Blowback is a mode of operation, and has nothing- well, very little- to do with caliber.
Typically, it’s only used on smaller guns- .22s, .32s, .380, some cheap nines, etc, but if the gun is big enough (since only springs and inertia keep the bolt closed in a blowback) 9mm, .45 and others can be used.
Your “assault rifle” is probaly one of those tubular Sten-wannabe rifles, and thus is probably blowback.
Overall, this has to do with chamber pressure. Simply put, you need to keep the breech shut until the bullet has actually left the barrel and the pressure has dropped to somewhat safer levels.
If the chamber pressure is too high as the empty case is being extracted from the chamber, the pressure can blow out the thin brass once it’s no longer supported by the chamber wall.

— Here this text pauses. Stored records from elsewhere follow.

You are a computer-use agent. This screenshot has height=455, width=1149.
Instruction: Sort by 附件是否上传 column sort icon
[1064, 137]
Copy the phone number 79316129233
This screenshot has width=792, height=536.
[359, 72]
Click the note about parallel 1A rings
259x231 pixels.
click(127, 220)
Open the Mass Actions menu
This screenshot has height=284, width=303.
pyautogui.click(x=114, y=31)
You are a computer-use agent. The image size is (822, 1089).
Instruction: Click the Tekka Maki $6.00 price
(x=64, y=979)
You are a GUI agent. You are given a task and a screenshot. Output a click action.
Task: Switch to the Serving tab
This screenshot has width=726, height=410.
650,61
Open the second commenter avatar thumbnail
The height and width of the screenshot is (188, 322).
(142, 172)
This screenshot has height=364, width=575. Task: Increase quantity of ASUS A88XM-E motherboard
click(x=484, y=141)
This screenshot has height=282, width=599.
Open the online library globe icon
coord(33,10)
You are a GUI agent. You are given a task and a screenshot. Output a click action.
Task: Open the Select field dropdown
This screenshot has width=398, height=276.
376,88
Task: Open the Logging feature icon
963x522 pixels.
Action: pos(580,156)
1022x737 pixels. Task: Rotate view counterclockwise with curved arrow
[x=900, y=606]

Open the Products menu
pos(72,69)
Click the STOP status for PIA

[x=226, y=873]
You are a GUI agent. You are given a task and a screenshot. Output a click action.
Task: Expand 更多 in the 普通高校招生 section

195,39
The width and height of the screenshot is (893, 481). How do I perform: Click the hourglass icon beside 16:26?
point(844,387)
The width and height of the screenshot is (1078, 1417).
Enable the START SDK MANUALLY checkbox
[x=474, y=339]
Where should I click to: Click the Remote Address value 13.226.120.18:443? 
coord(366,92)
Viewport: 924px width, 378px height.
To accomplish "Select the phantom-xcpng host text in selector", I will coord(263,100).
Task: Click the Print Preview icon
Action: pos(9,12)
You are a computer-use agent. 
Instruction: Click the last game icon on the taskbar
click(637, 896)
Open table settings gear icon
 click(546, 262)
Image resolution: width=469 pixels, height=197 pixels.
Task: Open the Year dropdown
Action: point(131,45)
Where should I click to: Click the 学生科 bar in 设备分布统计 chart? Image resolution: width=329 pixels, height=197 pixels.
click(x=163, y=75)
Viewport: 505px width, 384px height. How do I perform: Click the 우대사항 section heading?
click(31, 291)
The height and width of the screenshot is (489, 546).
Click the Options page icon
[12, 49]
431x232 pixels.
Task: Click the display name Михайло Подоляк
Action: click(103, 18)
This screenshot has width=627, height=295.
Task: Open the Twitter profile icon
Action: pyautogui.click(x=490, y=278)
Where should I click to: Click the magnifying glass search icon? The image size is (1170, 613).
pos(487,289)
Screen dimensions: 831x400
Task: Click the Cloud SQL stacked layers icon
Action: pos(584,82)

Most handguns of 9mm and above use one variation or another of the Browning-designed short-recoil locking breech. The barrel has lugs at the top that engage recesses in the upper inside surface of the slide. The barrel is held immobile- when the gun starts to recoil, the barrel and slide move together.
After the assembly has moved backwards a little ways, a link, cam or pin forces the barrel to slide downward a bit- this disengages it from the slide, which is then free to continue rearward to extract the old case and chamber a new.
Clear your Ruger and cycle it by hand. Pull the slide back slowly and watch the barrel through the ejection port. It moves with the slide for a short distance, then at a certain point you’ll see it drop, then stop, and the slide is free to move back.
In a blowback, only the inertia of the slide combined with the mainspring tension holds the breech shut. For the lower-powered rounds, this is more than adequate. For a higher-powered round, 9mm and above seems to be the cutoff, the slide would have to be HUGE to help overcome the recoil impulse, and thus isn’t really practical.
Though as mentioned, a larger rifle has plenty of room for a large hammer/bolt/slide, so it can get away with a blowback operation. The Thompson (the infamous “Tommy gun”) in .45 ACP is effectively a blowback- though it has a bolt that weighs as much as some small complete handguns.
Now, as far as other options, for a ‘carry’ you might look into the S&W 3913. It’s a tiny DA single-stack 9mm. It’ll be lighter and considerably thinner than the P85, and the last time I shot one it was amazingly accurate. The bark of the round might actually be a little worse, being a slightly shorter barrel and a lighter gun, but a true carry gun is, as they say, carried a lot and shot very little.